MAMMADOVA N., HATİPOĞLU N., DÜNDAR M.

Molecular Biology Reports, cilt.53, sa.1, 2026 (SCI-Expanded, Scopus) identifier identifier identifier

  • Yayın Türü: Makale / Tam Makale
  • Cilt numarası: 53 Sayı: 1
  • Basım Tarihi: 2026
  • Doi Numarası: 10.1007/s11033-026-11841-8
  • Dergi Adı: Molecular Biology Reports
  • Derginin Tarandığı İndeksler: Science Citation Index Expanded (SCI-EXPANDED), Scopus, BIOSIS, Chemical Abstracts Core, EMBASE
  • Anahtar Kelimeler: ADHD, De novo variant, NECRC, Neurodevelopmental disorder, Trio whole-exome sequencing, ZMYM2
  • Erciyes Üniversitesi Adresli: Evet

Özet

Background: ZMYM2-related neurodevelopmental-craniofacial syndrome with variable renal and cardiac abnormalities (NECRC; OMIM #619522) is an ultra-rare autosomal dominant condition caused by heterozygous loss-of-function (LoF) variants in ZMYM2. Since its initial description in 2020, the phenotypic spectrum has expanded to include Rett-like features and cortical myoclonus, with an increasing number of cases presenting without renal or cardiac involvement. Case presentation: We report a 6-year-old Turkish boy presenting with intellectual disability, attention-deficit/hyperactivity disorder (ADHD), motor stereotypies, and short stature. Psychometric evaluation revealed developmental levels of 2–2.5 years across all domains. Dysmorphic features included microcephaly, bilateral epiblepharon, pectus excavatum, bilateral pes planus, and fifth-finger clinodactyly. Renal and cardiac findings were absent. Trio whole-exome sequencing (WES) identified a novel de novo heterozygous frameshift variant in ZMYM2 (NM_001353162.2): c.1293_1296del (p.Thr432ArgfsTer11). Notably, the parents harbored independent skeletal dysplasia variants — NPR2 p.Arg388Ter in the mother (consistent with proportionate short stature) and FGFR3 p.Arg223Cys in the father (consistent with hypochondroplasia phenotype) — neither transmitted to the proband, representing co-occurring independent molecular findings within one family.
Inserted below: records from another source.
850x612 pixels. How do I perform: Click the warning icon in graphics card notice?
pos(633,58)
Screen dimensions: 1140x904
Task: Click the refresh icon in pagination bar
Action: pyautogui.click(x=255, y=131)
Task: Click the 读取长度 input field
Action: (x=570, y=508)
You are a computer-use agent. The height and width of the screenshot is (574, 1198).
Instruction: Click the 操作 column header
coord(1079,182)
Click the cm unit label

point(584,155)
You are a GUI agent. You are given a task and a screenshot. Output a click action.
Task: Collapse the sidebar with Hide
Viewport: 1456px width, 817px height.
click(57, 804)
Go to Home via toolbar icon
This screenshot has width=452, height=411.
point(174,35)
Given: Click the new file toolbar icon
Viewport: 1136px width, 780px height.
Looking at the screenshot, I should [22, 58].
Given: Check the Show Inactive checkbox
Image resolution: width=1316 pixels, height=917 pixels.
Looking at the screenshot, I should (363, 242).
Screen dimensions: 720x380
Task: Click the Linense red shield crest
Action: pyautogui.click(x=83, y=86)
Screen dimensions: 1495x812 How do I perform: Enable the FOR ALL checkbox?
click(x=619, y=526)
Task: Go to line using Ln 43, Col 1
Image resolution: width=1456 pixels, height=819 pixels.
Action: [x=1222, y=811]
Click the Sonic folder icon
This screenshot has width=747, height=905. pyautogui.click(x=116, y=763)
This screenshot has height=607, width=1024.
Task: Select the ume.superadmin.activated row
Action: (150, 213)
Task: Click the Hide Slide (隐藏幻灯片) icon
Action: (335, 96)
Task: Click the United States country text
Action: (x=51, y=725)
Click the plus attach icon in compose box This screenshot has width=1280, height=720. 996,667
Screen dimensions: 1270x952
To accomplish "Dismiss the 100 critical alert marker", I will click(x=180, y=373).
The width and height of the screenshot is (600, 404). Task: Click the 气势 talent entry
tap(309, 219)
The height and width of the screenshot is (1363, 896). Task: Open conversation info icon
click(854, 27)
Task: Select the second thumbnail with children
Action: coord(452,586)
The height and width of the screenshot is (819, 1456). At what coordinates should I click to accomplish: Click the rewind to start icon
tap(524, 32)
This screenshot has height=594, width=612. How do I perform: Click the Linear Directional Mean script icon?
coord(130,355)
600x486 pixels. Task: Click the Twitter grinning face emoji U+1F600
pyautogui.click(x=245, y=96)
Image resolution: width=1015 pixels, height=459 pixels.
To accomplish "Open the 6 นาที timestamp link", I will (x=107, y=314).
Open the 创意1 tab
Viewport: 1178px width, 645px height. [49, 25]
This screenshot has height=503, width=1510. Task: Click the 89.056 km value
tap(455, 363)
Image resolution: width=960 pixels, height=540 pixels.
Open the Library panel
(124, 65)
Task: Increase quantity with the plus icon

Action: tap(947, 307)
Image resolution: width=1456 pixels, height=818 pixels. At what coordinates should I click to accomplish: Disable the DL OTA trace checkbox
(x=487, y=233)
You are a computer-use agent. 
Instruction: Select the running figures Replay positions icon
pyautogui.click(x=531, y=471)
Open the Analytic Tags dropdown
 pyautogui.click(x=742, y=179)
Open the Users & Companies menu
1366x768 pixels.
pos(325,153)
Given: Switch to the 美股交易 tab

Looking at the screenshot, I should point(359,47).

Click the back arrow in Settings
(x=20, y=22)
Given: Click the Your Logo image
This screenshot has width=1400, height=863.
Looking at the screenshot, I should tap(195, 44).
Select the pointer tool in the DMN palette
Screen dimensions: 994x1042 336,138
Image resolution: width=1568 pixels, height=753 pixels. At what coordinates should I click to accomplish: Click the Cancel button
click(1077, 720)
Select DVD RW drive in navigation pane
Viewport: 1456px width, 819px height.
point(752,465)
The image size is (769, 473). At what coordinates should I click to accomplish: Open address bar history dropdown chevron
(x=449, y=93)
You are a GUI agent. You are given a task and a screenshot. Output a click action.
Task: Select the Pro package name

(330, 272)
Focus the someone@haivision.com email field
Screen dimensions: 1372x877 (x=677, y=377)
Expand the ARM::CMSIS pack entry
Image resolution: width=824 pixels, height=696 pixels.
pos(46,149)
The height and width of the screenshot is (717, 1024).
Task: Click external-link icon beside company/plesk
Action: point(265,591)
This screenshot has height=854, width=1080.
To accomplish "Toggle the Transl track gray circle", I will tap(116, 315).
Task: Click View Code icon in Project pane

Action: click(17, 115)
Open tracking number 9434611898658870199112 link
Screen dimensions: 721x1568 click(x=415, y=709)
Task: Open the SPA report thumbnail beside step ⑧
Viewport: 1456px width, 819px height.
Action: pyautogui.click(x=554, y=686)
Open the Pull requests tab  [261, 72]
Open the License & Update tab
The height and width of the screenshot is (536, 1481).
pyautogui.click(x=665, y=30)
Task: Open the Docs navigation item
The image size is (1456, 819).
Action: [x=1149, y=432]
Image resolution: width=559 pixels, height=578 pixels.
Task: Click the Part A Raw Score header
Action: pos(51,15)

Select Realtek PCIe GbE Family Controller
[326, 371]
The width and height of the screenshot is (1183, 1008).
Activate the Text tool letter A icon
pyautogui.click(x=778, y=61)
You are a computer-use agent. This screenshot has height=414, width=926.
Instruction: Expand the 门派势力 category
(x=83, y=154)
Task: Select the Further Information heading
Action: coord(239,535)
Conclusions: This case expands the mutational and phenotypic spectrum of NECRC syndrome, demonstrating that ZMYM2 LoF can present with predominant neuropsychiatric features — including ADHD and motor stereotypies — in the absence of congenital anomalies of the kidney and urinary tract (CAKUT). Trio-WES proved essential in molecularly dissecting a complex multigenic family background. ZMYM2 deficiency should be considered as a potential cause in the differential diagnosis of neurodevelopmental disorders regardless of renal or cardiac involvement.